The test apparatus can also include devices used in the running of the test, like video cameras to record the user's actions, scan converters to record the on-screen action, audio recorders to record verbal protocols, one-way mirrors to help the experimenter stay out of the subject's way, and so on. A lot of importance is placed on these items in regards to usability testing, but it really doesn't have to be that way. Even with simple home camcorders, or no video recording at all, you can find out a lot of useful information.
Identify the required personnel. You'll need at least one experimenter to run the test, from greeting the subject to explaining the test sequence to working with the subject during each task. You might also want to enlist an observer or two to reduce the data logging load on the experimenter.
Even if you've narrowed the user population down to a single profile, for example, "male or female fighter pilots with 20/20 vision between the ages of 22 and 35, with at least a bachelor's degree or equivalent," you'll still need to gather more information about them. How much experience with this type of display does each user have? Are they used to the old-fashioned mechanical gauges or do they prefer high-tech computerized displays? Are they colorblind? Which eye is dominant? You could go on and on, but the more knowledge you have about your sample subjects, the less you can be surprised by weird factors that skew your experimental data.
How do you find all these users? Well, by any means possible. Recruit from fellow employees and the family and friends of employees. Enlist temporary employment agencies and market research firms to get people (you might need to pay for them, but you'll probably have an easier time sorting through their characteristics). Get customers from Tech Support's call logs, or from Sales' lead lists. Offer free food at college campuses. Put out an ad on the Web, or in newspapers. Contact user groups and industry organizations. Consider other populations, like retirees who might have more spare time. Invite schools to send students over for a fieldtrip.

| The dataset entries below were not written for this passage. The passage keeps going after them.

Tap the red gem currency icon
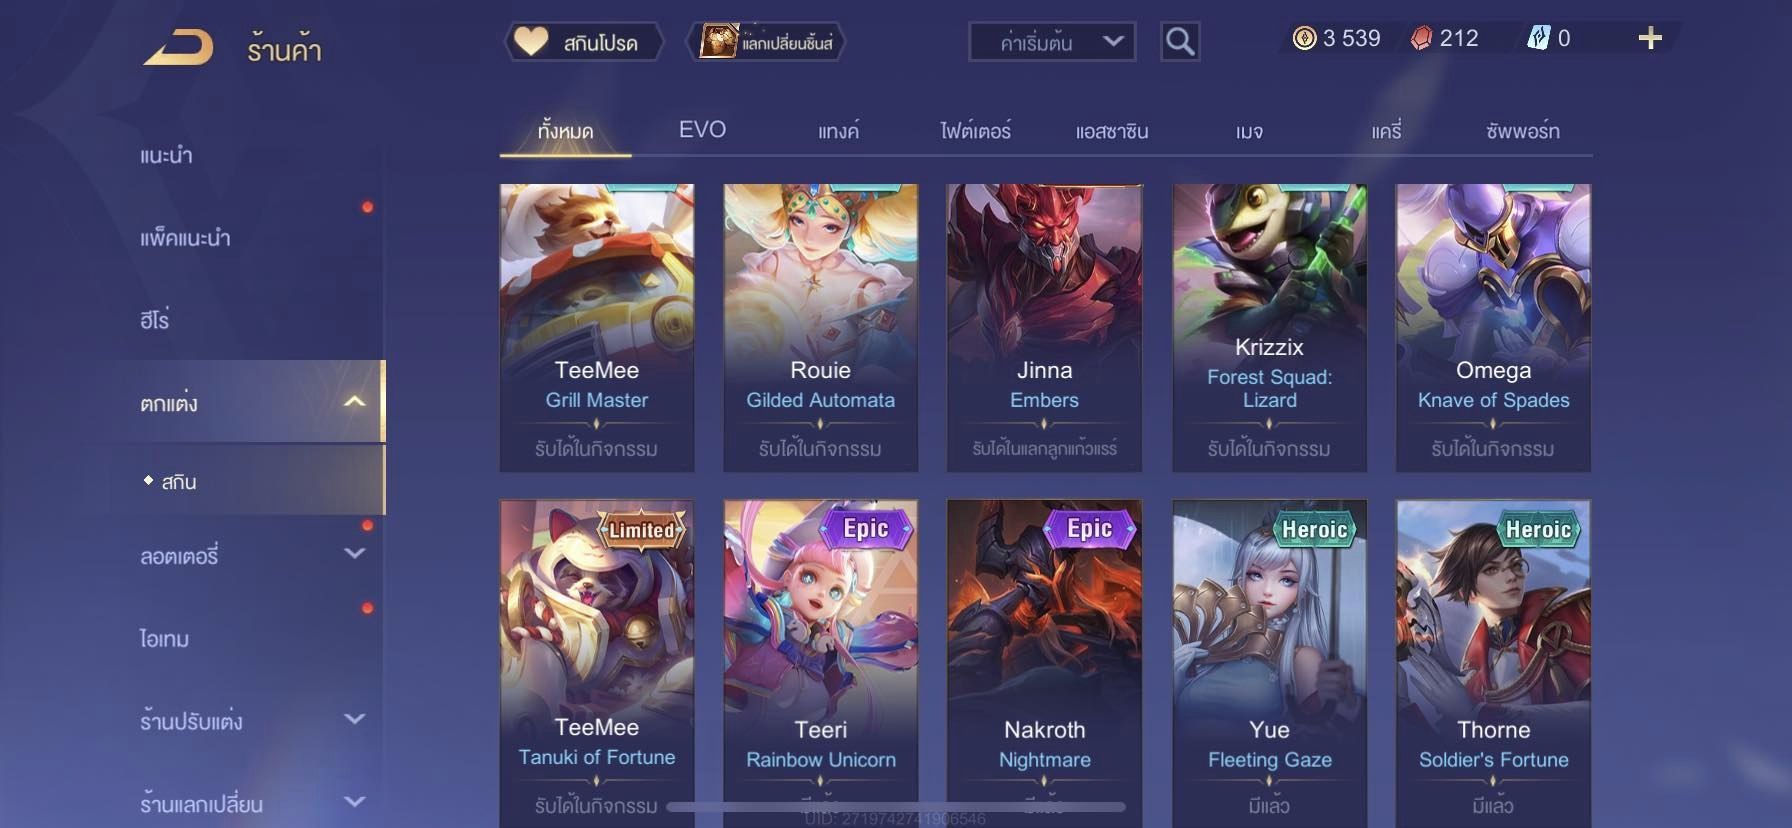coord(1421,38)
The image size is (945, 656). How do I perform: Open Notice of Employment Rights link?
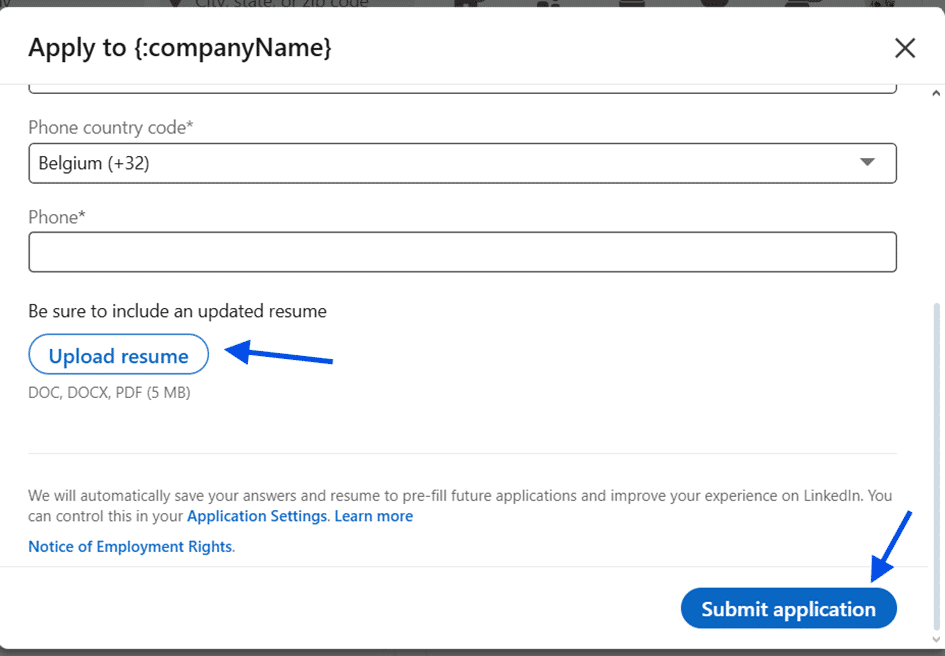pos(130,547)
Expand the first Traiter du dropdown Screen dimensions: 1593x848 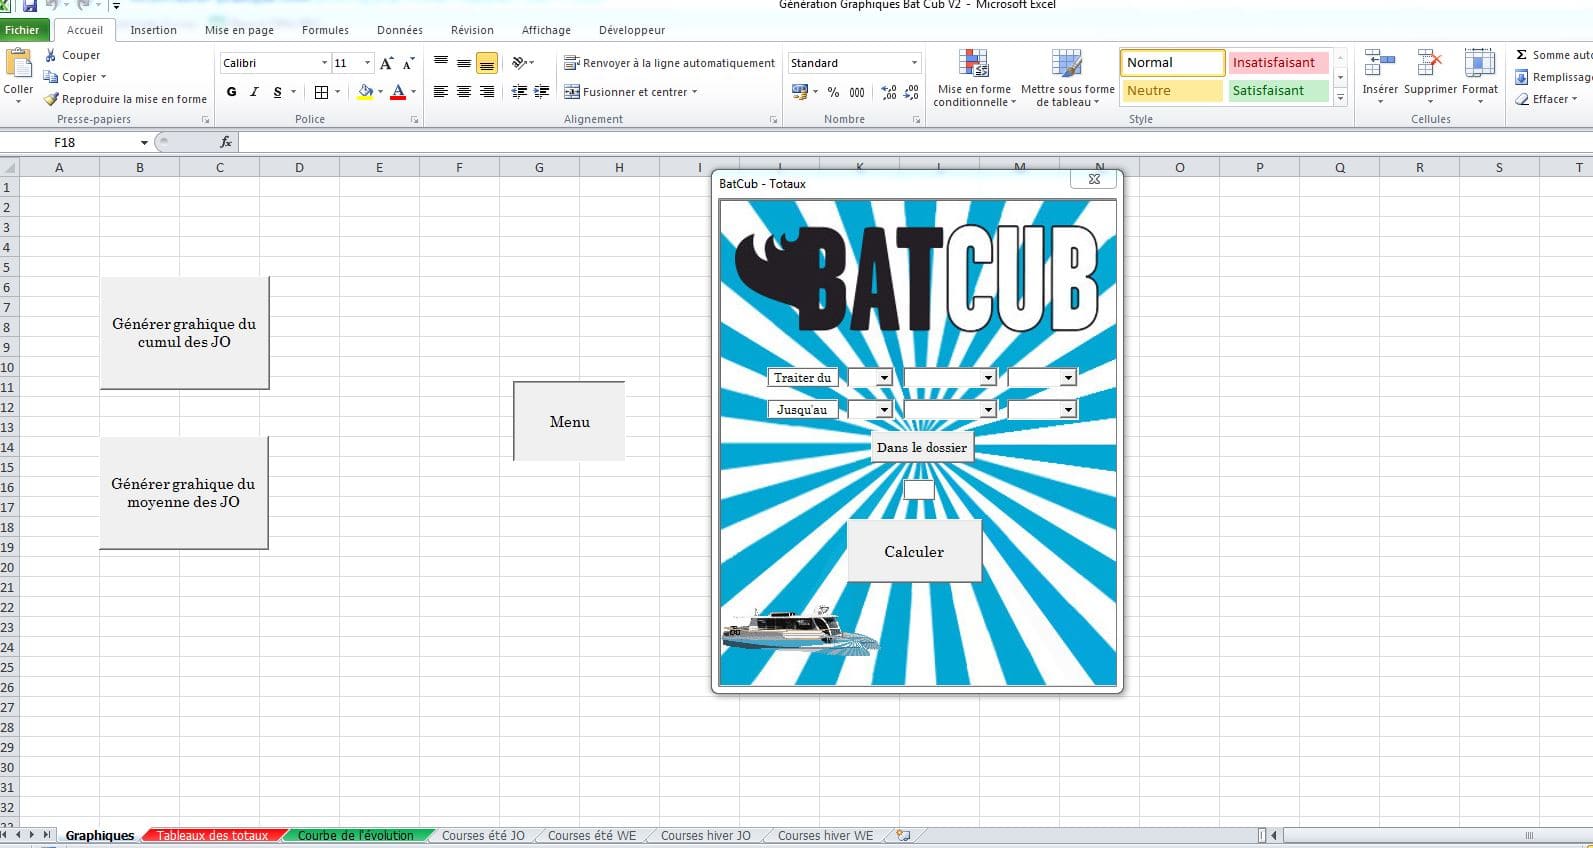884,378
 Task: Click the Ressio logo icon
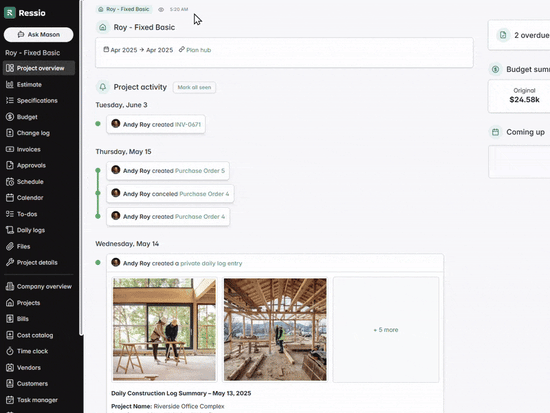[x=9, y=13]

You might have problems finding particular user populations. If you need to test fighter pilots, can you get enough from each branch of the military to cover their specific biases? If you're testing an executive information system (EIS), can you procure enough executive-level people to test against, given their hectic schedules?
Prepare the test sample. The sample is the group of subjects you'll run through the test. How many do you need? Most common guidelines recommend at least four to five participants to find the majority of usability problems. Pick your sample based on your objectives and user profiles, and their availability on your test dates.
Most tests have each subject sign nondisclosure agreements and recording consent forms prior to the test. As a part of this filling-out-paper step, you can have the user complete a pre-test questionaire to identify domain knowledge or attitudes, or get more information about the user's characteristics.
Run the subject through the tasks and collect data. The typical test consists of a subject at a workstation, performing written tasks while the experimenter observes the user and asks questions or provides prompts if necessary.
Tests that are looking for primarily preferential or conceptual data (through thinking aloud, for example) can have a fairly large amount of interaction between the experimenter and the subject. For tests where you're trying to find out empirical data, like error rates, you'll want to reduce the interaction until it's a minimal influence upon the subject.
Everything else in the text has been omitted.